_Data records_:
..............................
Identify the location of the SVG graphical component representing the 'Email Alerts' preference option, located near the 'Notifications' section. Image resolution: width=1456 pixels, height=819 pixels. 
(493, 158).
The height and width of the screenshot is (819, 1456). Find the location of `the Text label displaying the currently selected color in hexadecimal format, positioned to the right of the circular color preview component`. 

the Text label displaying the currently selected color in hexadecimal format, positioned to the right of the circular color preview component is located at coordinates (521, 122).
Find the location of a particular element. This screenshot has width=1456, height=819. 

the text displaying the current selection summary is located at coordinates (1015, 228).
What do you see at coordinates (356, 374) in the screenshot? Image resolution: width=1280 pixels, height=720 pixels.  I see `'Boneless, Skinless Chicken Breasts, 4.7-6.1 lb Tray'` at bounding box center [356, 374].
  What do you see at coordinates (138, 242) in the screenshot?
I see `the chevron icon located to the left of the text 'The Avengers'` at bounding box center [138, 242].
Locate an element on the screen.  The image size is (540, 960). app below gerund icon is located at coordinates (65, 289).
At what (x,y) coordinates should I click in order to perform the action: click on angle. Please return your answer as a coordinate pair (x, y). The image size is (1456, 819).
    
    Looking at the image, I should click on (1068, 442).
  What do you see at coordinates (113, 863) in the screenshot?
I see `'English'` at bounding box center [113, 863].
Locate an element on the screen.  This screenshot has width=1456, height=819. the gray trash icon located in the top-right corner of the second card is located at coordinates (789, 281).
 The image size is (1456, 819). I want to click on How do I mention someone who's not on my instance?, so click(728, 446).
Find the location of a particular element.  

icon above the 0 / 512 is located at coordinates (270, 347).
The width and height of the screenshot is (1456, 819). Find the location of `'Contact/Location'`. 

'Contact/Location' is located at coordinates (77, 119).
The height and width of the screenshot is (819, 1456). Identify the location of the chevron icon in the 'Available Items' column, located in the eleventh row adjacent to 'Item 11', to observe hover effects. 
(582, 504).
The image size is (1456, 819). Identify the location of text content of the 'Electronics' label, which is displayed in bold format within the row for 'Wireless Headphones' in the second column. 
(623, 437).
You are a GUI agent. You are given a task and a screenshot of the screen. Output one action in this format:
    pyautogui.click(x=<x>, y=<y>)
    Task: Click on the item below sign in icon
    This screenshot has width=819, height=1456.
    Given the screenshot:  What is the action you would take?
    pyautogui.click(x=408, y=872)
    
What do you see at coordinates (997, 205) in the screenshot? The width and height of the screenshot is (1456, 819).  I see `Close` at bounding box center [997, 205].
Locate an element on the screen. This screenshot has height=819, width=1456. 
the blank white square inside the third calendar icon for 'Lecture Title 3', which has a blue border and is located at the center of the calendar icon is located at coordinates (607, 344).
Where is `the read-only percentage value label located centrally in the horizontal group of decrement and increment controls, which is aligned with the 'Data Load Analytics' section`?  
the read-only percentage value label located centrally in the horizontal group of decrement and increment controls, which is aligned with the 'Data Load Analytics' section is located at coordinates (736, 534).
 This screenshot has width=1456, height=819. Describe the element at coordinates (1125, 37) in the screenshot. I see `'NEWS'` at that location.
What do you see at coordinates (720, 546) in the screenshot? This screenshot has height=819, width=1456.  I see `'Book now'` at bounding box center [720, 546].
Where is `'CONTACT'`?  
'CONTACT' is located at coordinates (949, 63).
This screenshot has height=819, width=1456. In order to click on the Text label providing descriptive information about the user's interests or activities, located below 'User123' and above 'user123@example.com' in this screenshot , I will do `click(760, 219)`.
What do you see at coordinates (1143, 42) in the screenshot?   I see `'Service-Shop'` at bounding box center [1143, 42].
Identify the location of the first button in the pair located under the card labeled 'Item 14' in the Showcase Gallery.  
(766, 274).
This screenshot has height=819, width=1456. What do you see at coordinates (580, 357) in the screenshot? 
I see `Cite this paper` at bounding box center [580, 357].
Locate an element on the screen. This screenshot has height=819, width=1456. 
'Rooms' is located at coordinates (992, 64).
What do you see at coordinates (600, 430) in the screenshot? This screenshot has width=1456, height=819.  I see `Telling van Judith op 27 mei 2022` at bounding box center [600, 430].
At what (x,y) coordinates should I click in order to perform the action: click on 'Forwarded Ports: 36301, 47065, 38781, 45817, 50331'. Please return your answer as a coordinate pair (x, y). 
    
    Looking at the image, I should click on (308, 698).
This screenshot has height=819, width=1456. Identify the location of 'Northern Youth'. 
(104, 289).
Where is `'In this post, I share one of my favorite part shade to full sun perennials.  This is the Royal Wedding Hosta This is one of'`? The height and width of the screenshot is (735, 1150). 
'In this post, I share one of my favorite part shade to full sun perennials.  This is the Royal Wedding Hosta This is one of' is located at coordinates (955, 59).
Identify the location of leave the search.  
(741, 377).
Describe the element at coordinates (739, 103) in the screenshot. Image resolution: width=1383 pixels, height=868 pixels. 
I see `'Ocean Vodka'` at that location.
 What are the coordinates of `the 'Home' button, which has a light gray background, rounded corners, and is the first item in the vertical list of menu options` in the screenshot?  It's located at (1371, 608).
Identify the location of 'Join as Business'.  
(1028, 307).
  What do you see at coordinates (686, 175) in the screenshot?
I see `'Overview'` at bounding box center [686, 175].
..............................
_YOUR GOAL_:
Repeat all of the records above word for word, with nothing changed.

_ANSWER TO THE EXERCISE_:
Identify the location of the SVG graphical component representing the 'Email Alerts' preference option, located near the 'Notifications' section. Image resolution: width=1456 pixels, height=819 pixels. 
(493, 158).
The height and width of the screenshot is (819, 1456). Find the location of `the Text label displaying the currently selected color in hexadecimal format, positioned to the right of the circular color preview component`. 

the Text label displaying the currently selected color in hexadecimal format, positioned to the right of the circular color preview component is located at coordinates (521, 122).
Find the location of a particular element. This screenshot has width=1456, height=819. 

the text displaying the current selection summary is located at coordinates (1015, 228).
What do you see at coordinates (356, 374) in the screenshot? Image resolution: width=1280 pixels, height=720 pixels.  I see `'Boneless, Skinless Chicken Breasts, 4.7-6.1 lb Tray'` at bounding box center [356, 374].
  What do you see at coordinates (138, 242) in the screenshot?
I see `the chevron icon located to the left of the text 'The Avengers'` at bounding box center [138, 242].
Locate an element on the screen.  The image size is (540, 960). app below gerund icon is located at coordinates (65, 289).
At what (x,y) coordinates should I click in order to perform the action: click on angle. Please return your answer as a coordinate pair (x, y). The image size is (1456, 819).
    
    Looking at the image, I should click on (1068, 442).
  What do you see at coordinates (113, 863) in the screenshot?
I see `'English'` at bounding box center [113, 863].
Locate an element on the screen.  This screenshot has width=1456, height=819. the gray trash icon located in the top-right corner of the second card is located at coordinates (789, 281).
 The image size is (1456, 819). I want to click on How do I mention someone who's not on my instance?, so click(728, 446).
Find the location of a particular element.  

icon above the 0 / 512 is located at coordinates (270, 347).
The width and height of the screenshot is (1456, 819). Find the location of `'Contact/Location'`. 

'Contact/Location' is located at coordinates (77, 119).
The height and width of the screenshot is (819, 1456). Identify the location of the chevron icon in the 'Available Items' column, located in the eleventh row adjacent to 'Item 11', to observe hover effects. 
(582, 504).
The image size is (1456, 819). Identify the location of text content of the 'Electronics' label, which is displayed in bold format within the row for 'Wireless Headphones' in the second column. 
(623, 437).
You are a GUI agent. You are given a task and a screenshot of the screen. Output one action in this format:
    pyautogui.click(x=<x>, y=<y>)
    Task: Click on the item below sign in icon
    This screenshot has width=819, height=1456.
    Given the screenshot:  What is the action you would take?
    pyautogui.click(x=408, y=872)
    
What do you see at coordinates (997, 205) in the screenshot? The width and height of the screenshot is (1456, 819).  I see `Close` at bounding box center [997, 205].
Locate an element on the screen. This screenshot has height=819, width=1456. 
the blank white square inside the third calendar icon for 'Lecture Title 3', which has a blue border and is located at the center of the calendar icon is located at coordinates (607, 344).
Where is `the read-only percentage value label located centrally in the horizontal group of decrement and increment controls, which is aligned with the 'Data Load Analytics' section`?  
the read-only percentage value label located centrally in the horizontal group of decrement and increment controls, which is aligned with the 'Data Load Analytics' section is located at coordinates (736, 534).
 This screenshot has width=1456, height=819. Describe the element at coordinates (1125, 37) in the screenshot. I see `'NEWS'` at that location.
What do you see at coordinates (720, 546) in the screenshot? This screenshot has height=819, width=1456.  I see `'Book now'` at bounding box center [720, 546].
Where is `'CONTACT'`?  
'CONTACT' is located at coordinates (949, 63).
This screenshot has height=819, width=1456. In order to click on the Text label providing descriptive information about the user's interests or activities, located below 'User123' and above 'user123@example.com' in this screenshot , I will do `click(760, 219)`.
What do you see at coordinates (1143, 42) in the screenshot?   I see `'Service-Shop'` at bounding box center [1143, 42].
Identify the location of the first button in the pair located under the card labeled 'Item 14' in the Showcase Gallery.  
(766, 274).
This screenshot has height=819, width=1456. What do you see at coordinates (580, 357) in the screenshot? 
I see `Cite this paper` at bounding box center [580, 357].
Locate an element on the screen. This screenshot has height=819, width=1456. 
'Rooms' is located at coordinates (992, 64).
What do you see at coordinates (600, 430) in the screenshot? This screenshot has width=1456, height=819.  I see `Telling van Judith op 27 mei 2022` at bounding box center [600, 430].
At what (x,y) coordinates should I click in order to perform the action: click on 'Forwarded Ports: 36301, 47065, 38781, 45817, 50331'. Please return your answer as a coordinate pair (x, y). 
    
    Looking at the image, I should click on (308, 698).
This screenshot has height=819, width=1456. Identify the location of 'Northern Youth'. 
(104, 289).
Where is `'In this post, I share one of my favorite part shade to full sun perennials.  This is the Royal Wedding Hosta This is one of'`? The height and width of the screenshot is (735, 1150). 
'In this post, I share one of my favorite part shade to full sun perennials.  This is the Royal Wedding Hosta This is one of' is located at coordinates (955, 59).
Identify the location of leave the search.  
(741, 377).
Describe the element at coordinates (739, 103) in the screenshot. Image resolution: width=1383 pixels, height=868 pixels. 
I see `'Ocean Vodka'` at that location.
 What are the coordinates of `the 'Home' button, which has a light gray background, rounded corners, and is the first item in the vertical list of menu options` in the screenshot?  It's located at (1371, 608).
Identify the location of 'Join as Business'.  
(1028, 307).
  What do you see at coordinates (686, 175) in the screenshot?
I see `'Overview'` at bounding box center [686, 175].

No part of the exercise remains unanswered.